Market

Utak-atik RTRW Demi Investasi Priven Lestari, Warga Buli Terusir

Upaya warga Buli, Halmahera Timur, Maluku Utara, mempertahankan keberadaan Gunung Wato-wato tak pernah surut. Semangat berkobar sejak 2014, tak surut meski harus menghadai investor dan aparat.

Saat ini Halmahera Timur mengoleksi 27 Izin Usaha Pertambangan (IUP) dengan total luas konsesi mencapai 172.901,95 hektare. Jika ditambah kehadiran PT Priven Lestari dengan luas konsesi 4.953 hektare, maka nasib masyarakat di Kecamatan Maba dengan jumlah penduduk 13.195 jiwa dari 10 desa akan terancam. Apalagi luas wilayah Kecamatan Maba hanya 385,55 kilometer persegi.
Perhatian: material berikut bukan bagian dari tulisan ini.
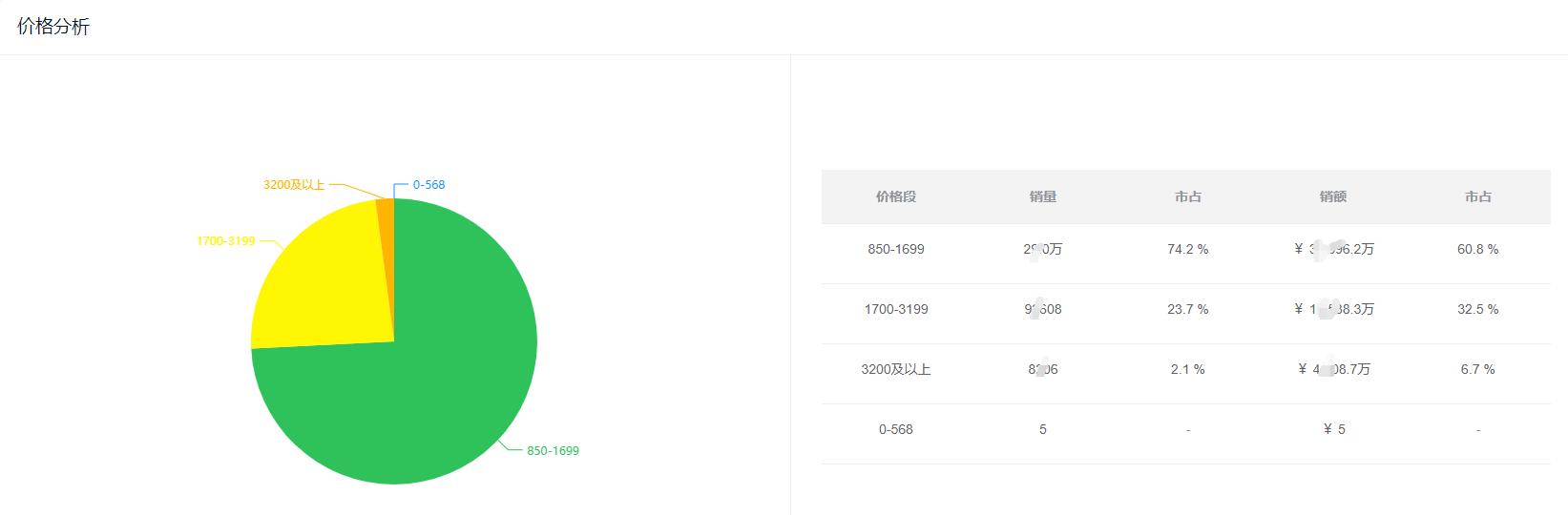Select the 1700-3199 cell in the table
The image size is (1568, 515).
click(x=895, y=310)
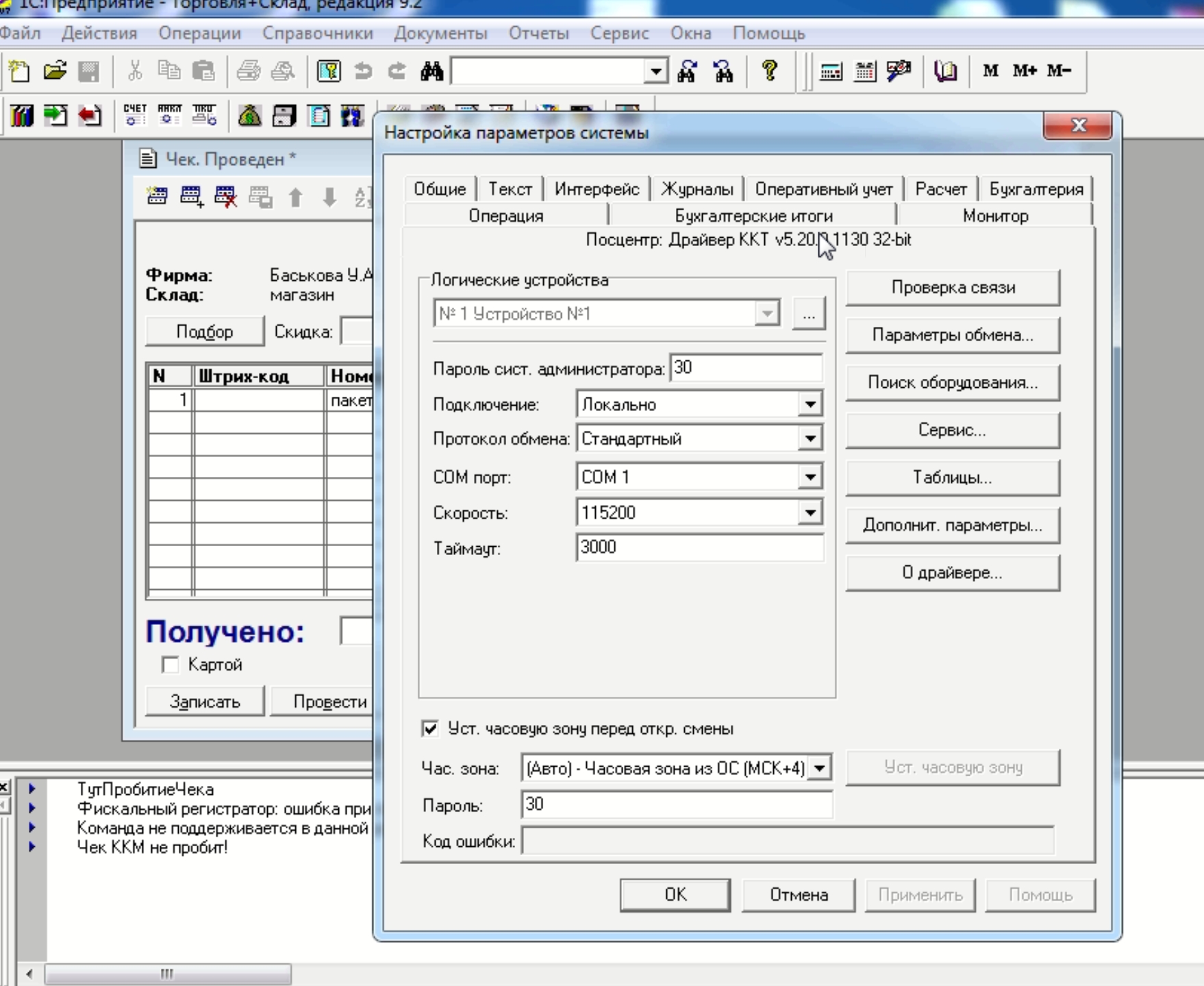
Task: Open the calculator icon in toolbar
Action: coord(831,71)

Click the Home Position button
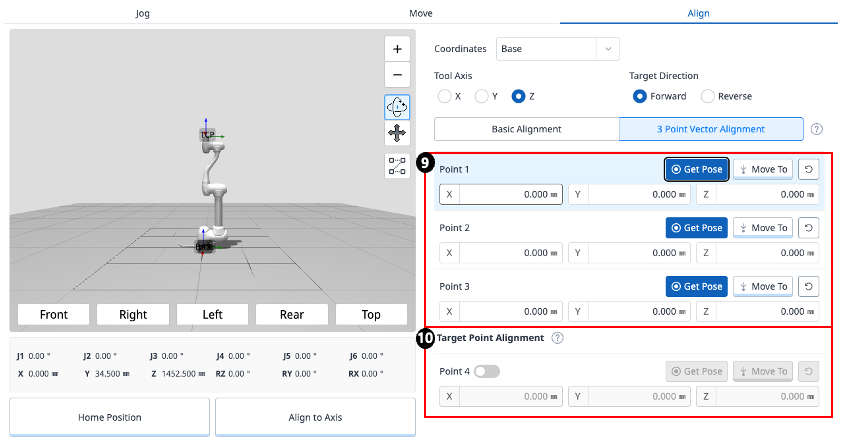click(x=109, y=417)
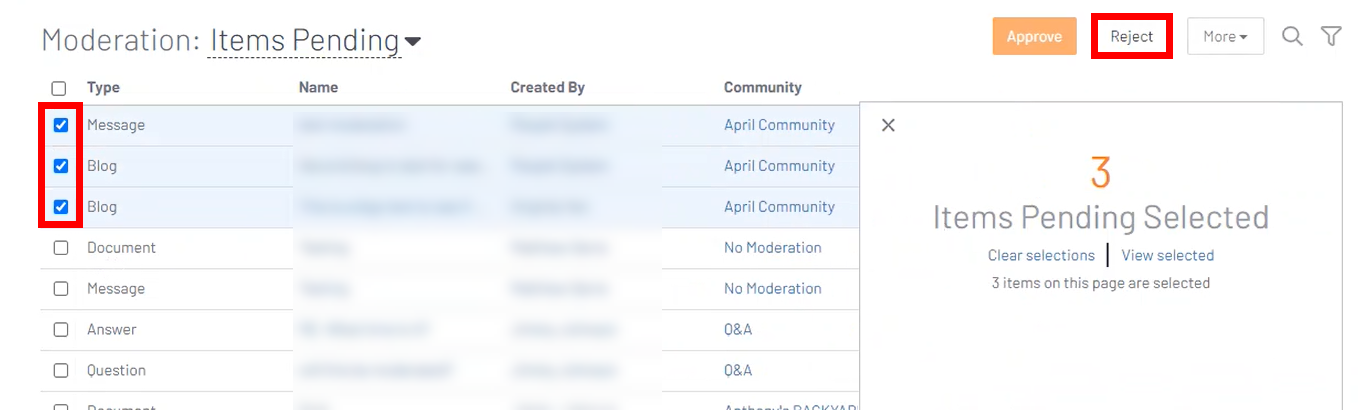Viewport: 1358px width, 410px height.
Task: Select the Answer row checkbox
Action: [61, 330]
Koordinator aksi dari Aliansi Masyarakat Buli Peduli Wato-wato, Muhammad Said Marsaoly mengatakan, penolakan masyarakat atas rencana pembangunan tambang nikel, disuarakan lewat pertemuan resmi. Misalnya, Konsultasi Publik Analisis Mengenai Dampak Lingkungan (AMDAL) maupun rapat bersama dengan DPRD dan Pemerintah Daerah Halmahera Timur.
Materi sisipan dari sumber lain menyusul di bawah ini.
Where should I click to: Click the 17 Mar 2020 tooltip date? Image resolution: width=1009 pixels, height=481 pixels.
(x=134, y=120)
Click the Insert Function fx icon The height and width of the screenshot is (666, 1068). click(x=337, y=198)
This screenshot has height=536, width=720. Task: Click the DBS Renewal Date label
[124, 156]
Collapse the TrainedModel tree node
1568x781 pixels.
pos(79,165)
“Meski demikian, sampai saat ini tepatnya pada akhir Mei 2023, Priven telah membuka akses jalan untuk pertambangan dan persiapan jetty perusahaan,” ujar Said, Rabu (1/11/2023).
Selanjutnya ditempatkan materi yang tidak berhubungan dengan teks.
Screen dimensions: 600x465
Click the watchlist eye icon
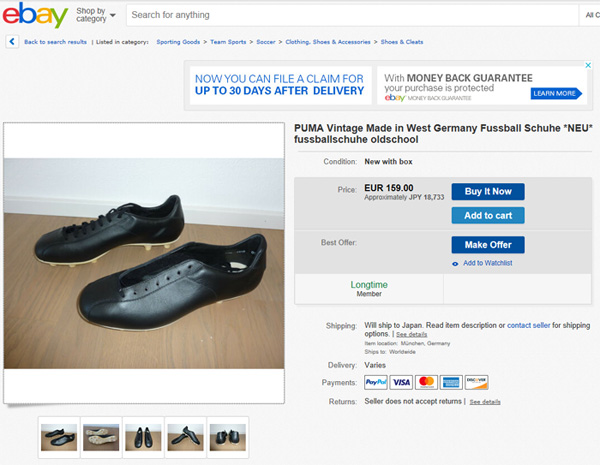(455, 263)
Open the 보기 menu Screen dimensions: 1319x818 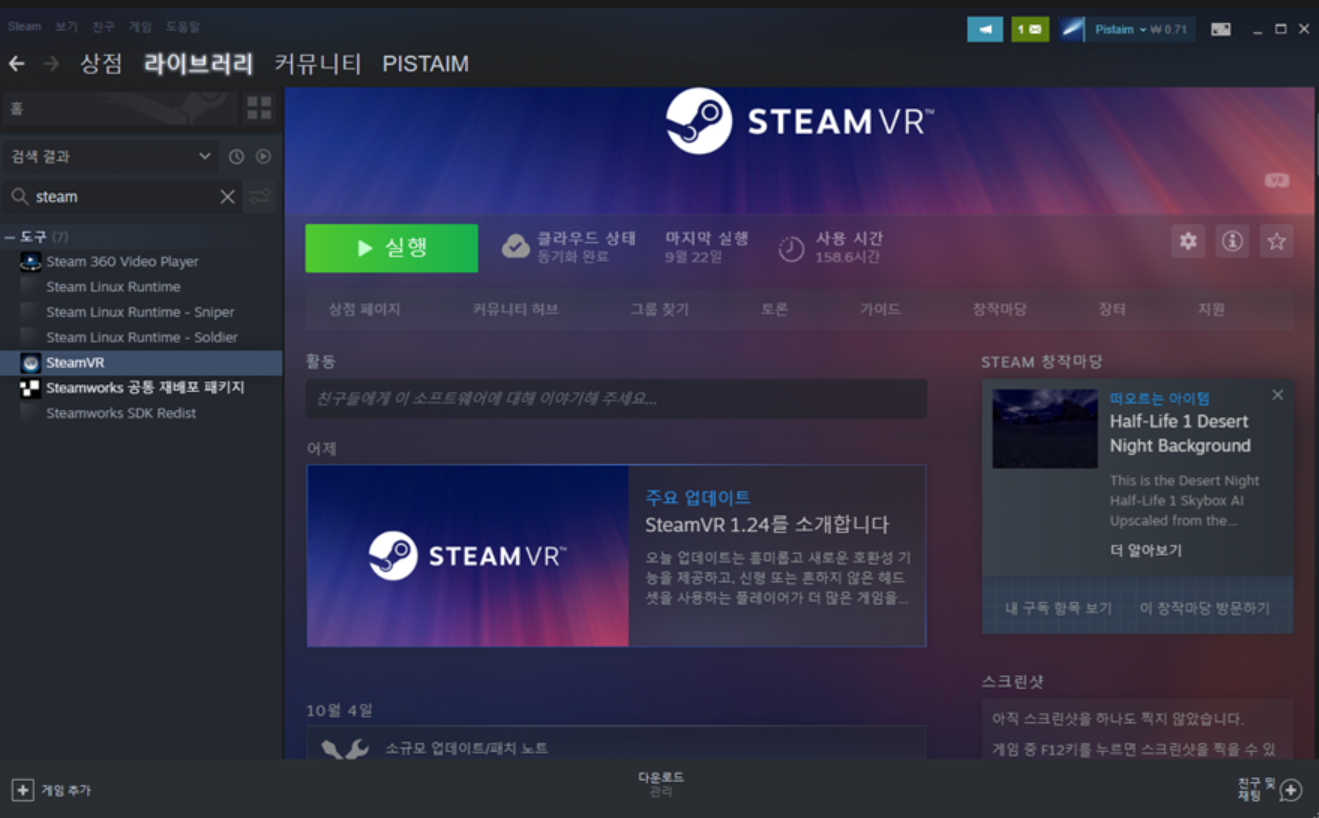66,27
Dia mengatakan, Priven telah memiliki izin prinsip untuk keberlangsungan kegiatan operasi-produksi. Salah satu yang terpenting adalah mengantongi rekomendasi arahan penyesuaian areal lUP PT Priven Lestari seluas 4.953 hektare, terhadap Rencana Tata Ruang Wilayah (RTRW) Kabupaten Halmahera Timur 2010-2029 yang diterbitkan pada 2018 oleh Kepala Badan Perencanaan Pembangunan Penelitian dan Pengembangan Daerah, Ricky Chairul Richfat.

Menurut Said, dalam Perda Nomor 6 Tahun 2012 tentang RTRW Kabupaten Halmahera Timur Tahun 2010-2029, terdapat penjelasan struktur ruang yang tertera pada Pasal 14 point (9) huruf (c), bahwa areal konsesi PT Priven Lestari terdapat sumber mata air yang ditetapkan sebagai pengembangan sumber daya air bersih untuk perkotaan Buli.

Sementara dalam pasal 16-22, kata Said, Rencana Pola Ruang Kabupaten Halmahera Timur, terdiri dari Kawasan Lindung dan Budidaya. Kawasan lindung terdiri atas; Hutan lindung, Perlindungan setempat; dan Suaka alam. Sementara, letak peta IUP PT. Priven berada pada kawasan lindung, di antaranya; hutan lindung, sumber mata air, kawasan lonsor dan banji.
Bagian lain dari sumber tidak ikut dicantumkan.